━━━━━ Material provided

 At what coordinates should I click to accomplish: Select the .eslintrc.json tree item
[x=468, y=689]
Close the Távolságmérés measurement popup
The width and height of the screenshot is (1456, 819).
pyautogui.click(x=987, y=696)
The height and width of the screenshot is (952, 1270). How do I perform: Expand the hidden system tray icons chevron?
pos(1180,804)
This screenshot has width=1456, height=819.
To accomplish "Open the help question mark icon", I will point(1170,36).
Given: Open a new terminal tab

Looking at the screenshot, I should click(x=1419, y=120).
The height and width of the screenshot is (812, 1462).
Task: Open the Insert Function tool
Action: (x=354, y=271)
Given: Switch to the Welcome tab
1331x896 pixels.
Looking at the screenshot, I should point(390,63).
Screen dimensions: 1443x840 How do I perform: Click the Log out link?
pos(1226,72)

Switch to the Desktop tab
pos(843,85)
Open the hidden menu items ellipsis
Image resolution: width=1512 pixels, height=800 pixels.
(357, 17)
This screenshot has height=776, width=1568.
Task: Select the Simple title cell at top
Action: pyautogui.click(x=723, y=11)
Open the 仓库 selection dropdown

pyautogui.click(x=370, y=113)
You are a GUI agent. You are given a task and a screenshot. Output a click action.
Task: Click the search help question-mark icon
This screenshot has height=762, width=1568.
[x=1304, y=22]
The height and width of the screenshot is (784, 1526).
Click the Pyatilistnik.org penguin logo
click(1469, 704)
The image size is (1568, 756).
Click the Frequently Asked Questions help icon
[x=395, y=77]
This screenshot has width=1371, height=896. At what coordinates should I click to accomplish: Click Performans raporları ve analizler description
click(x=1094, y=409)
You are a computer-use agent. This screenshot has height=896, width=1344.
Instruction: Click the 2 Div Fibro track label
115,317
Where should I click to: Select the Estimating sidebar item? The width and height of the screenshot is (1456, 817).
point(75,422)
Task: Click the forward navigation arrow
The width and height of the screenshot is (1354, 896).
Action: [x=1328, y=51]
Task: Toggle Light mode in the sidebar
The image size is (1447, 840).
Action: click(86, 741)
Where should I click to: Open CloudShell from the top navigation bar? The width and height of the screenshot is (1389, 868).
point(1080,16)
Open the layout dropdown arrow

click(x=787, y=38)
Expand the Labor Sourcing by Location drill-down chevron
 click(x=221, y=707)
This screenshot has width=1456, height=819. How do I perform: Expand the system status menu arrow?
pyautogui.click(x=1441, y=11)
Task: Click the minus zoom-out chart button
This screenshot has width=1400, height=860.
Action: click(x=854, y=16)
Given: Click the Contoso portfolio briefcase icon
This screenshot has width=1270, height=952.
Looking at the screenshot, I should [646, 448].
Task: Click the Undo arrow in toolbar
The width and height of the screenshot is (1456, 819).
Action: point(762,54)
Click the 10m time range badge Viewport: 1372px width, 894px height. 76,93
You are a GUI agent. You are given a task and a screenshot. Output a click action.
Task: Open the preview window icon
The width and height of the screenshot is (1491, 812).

━━━━━━━━━━

**Required work**
Print out the whole of the material exactly, line for line.

**Result for this task**
 At what coordinates should I click to accomplish: Select the .eslintrc.json tree item
[x=468, y=689]
Close the Távolságmérés measurement popup
The width and height of the screenshot is (1456, 819).
pyautogui.click(x=987, y=696)
The height and width of the screenshot is (952, 1270). How do I perform: Expand the hidden system tray icons chevron?
pos(1180,804)
This screenshot has width=1456, height=819.
To accomplish "Open the help question mark icon", I will point(1170,36).
Given: Open a new terminal tab

Looking at the screenshot, I should click(x=1419, y=120).
The height and width of the screenshot is (812, 1462).
Task: Open the Insert Function tool
Action: (x=354, y=271)
Given: Switch to the Welcome tab
1331x896 pixels.
Looking at the screenshot, I should point(390,63).
Screen dimensions: 1443x840 How do I perform: Click the Log out link?
pos(1226,72)

Switch to the Desktop tab
pos(843,85)
Open the hidden menu items ellipsis
Image resolution: width=1512 pixels, height=800 pixels.
(357, 17)
This screenshot has height=776, width=1568.
Task: Select the Simple title cell at top
Action: pyautogui.click(x=723, y=11)
Open the 仓库 selection dropdown

pyautogui.click(x=370, y=113)
You are a GUI agent. You are given a task and a screenshot. Output a click action.
Task: Click the search help question-mark icon
This screenshot has height=762, width=1568.
[x=1304, y=22]
The height and width of the screenshot is (784, 1526).
Click the Pyatilistnik.org penguin logo
click(1469, 704)
The image size is (1568, 756).
Click the Frequently Asked Questions help icon
[x=395, y=77]
This screenshot has width=1371, height=896. At what coordinates should I click to accomplish: Click Performans raporları ve analizler description
click(x=1094, y=409)
You are a computer-use agent. This screenshot has height=896, width=1344.
Instruction: Click the 2 Div Fibro track label
115,317
Where should I click to: Select the Estimating sidebar item? The width and height of the screenshot is (1456, 817).
point(75,422)
Task: Click the forward navigation arrow
The width and height of the screenshot is (1354, 896).
Action: [x=1328, y=51]
Task: Toggle Light mode in the sidebar
The image size is (1447, 840).
Action: click(86, 741)
Where should I click to: Open CloudShell from the top navigation bar? The width and height of the screenshot is (1389, 868).
point(1080,16)
Open the layout dropdown arrow

click(x=787, y=38)
Expand the Labor Sourcing by Location drill-down chevron
 click(x=221, y=707)
This screenshot has width=1456, height=819. How do I perform: Expand the system status menu arrow?
pyautogui.click(x=1441, y=11)
Task: Click the minus zoom-out chart button
This screenshot has width=1400, height=860.
Action: click(x=854, y=16)
Given: Click the Contoso portfolio briefcase icon
This screenshot has width=1270, height=952.
Looking at the screenshot, I should [646, 448].
Task: Click the Undo arrow in toolbar
The width and height of the screenshot is (1456, 819).
Action: point(762,54)
Click the 10m time range badge Viewport: 1372px width, 894px height. 76,93
You are a GUI agent. You are given a task and a screenshot. Output a click action.
Task: Open the preview window icon
The width and height of the screenshot is (1491, 812).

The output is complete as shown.